By eating less food, you can reduce the amount of body fat you have. Eating fewer calories than your body uses in a day creates a caloric deficit. This forces your body to use the energy it has stored up, which is your fat. Creating a caloric deficit of just 500 calories a day can lead to a reduction of 1 lb. a week. There are 3500 calories in a pound of fat. A daily caloric deficit of 500 calories creates a deficit of 3500 calories in a week.


The amount of protein as well as the timing of your protein intake can work toward building muscle. Your protein needs depend on your physical activity level. Eating too much protein will not lead to guaranteed muscle. Like any other macronutrient, protein provides calories, and any extra calories beyond what you use will turn to fat. However, eating the right amount of protein as well as at the right time can help you work toward your muscle building efforts. Protein consumption after an intense exercise session is essential. After you work out, your body's muscle-specific building capabilities are elevated for up to 24 hours. To take advantage of this, you must consume protein for muscle building. Athletes should consume between 1.6 g and 1.8 g of protein per kg of body weight.

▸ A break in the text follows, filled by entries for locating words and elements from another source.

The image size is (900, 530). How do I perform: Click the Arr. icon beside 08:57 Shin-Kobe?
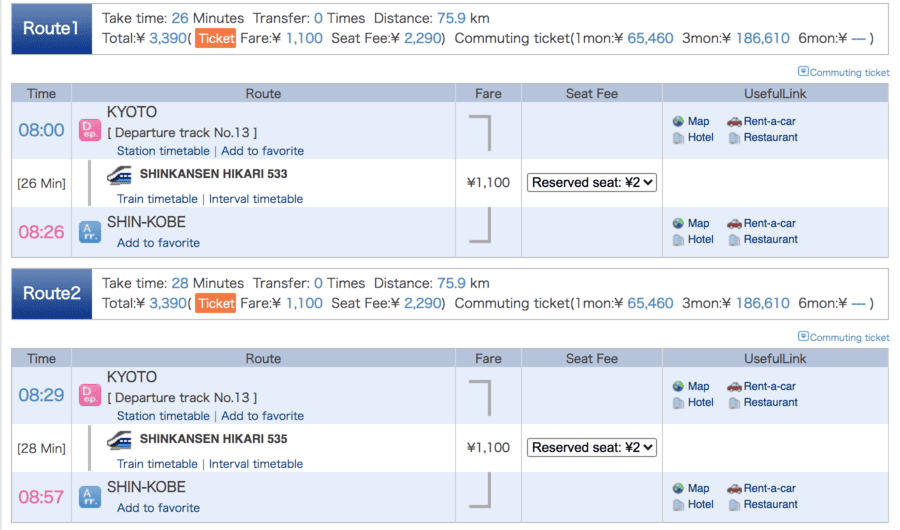(90, 497)
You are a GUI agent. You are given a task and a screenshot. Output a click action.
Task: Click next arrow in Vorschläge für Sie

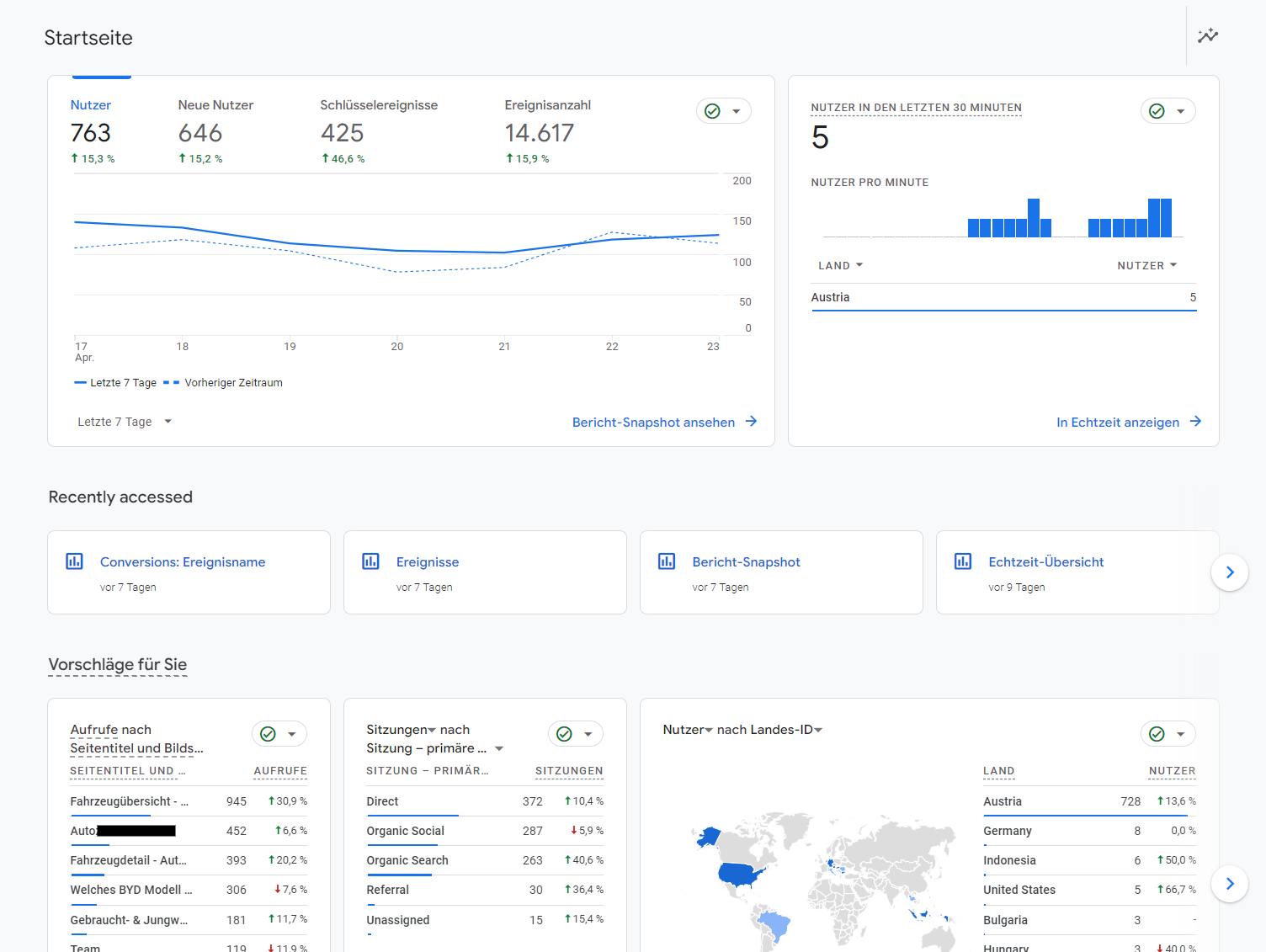coord(1230,884)
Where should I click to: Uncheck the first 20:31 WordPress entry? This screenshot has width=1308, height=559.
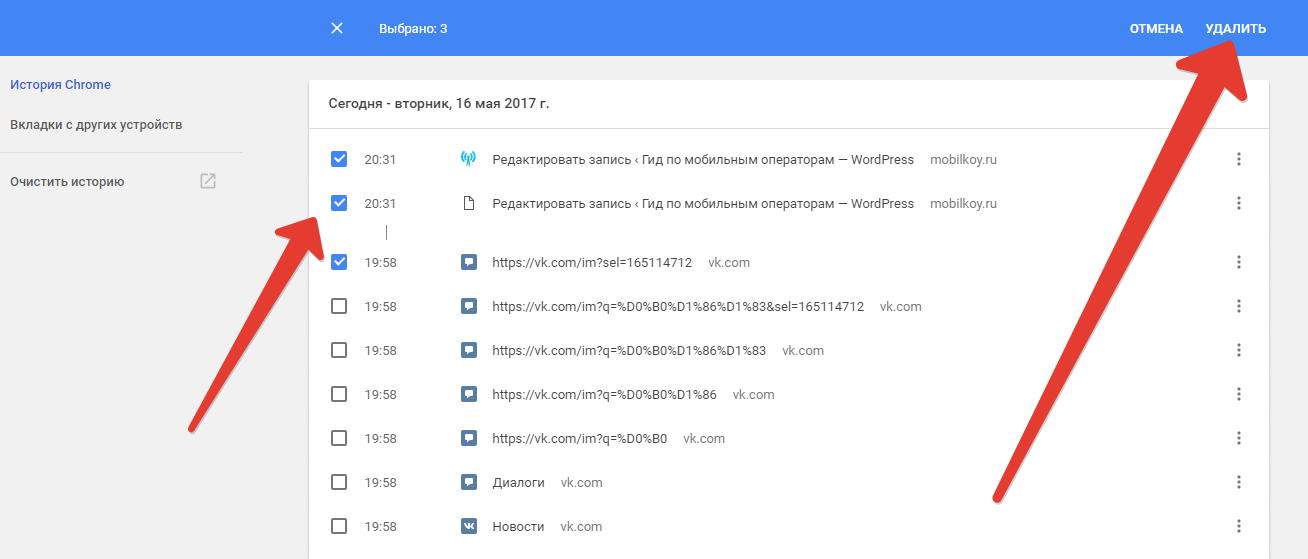click(339, 159)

Your body will not build muscle without the right stimulus. Changing your diet to lose fat without exercise can result in a 25 percent loss of lean body mass for every pound you lose, according to the American Council on Exercise. Regular exercise works to burn calories, reduce fat and build muscle. Aerobic exercise is the calorie and fat burning activity that will best help you achieve your fat-loss goals. However, resistance exercise is the activity that will build muscle.

Safety and Guidelines

It is generally safe to lose about 1 percent of fat mass a month, according to the American Council on Exercise. This equates to a loss of about 1 to 2 lbs. a week. A woman looking for fitness goals should aim to reduce her body fat to between 21 percent and 24 percent. A woman athlete should be somewhere between 14 percent and 20 percent body fat. A man wishing to improve fitness and health should have a body fat percentage of 14 percent to 17 percent, while an athletic male should aim for a body fat percentage of 6 percent to 13 percent.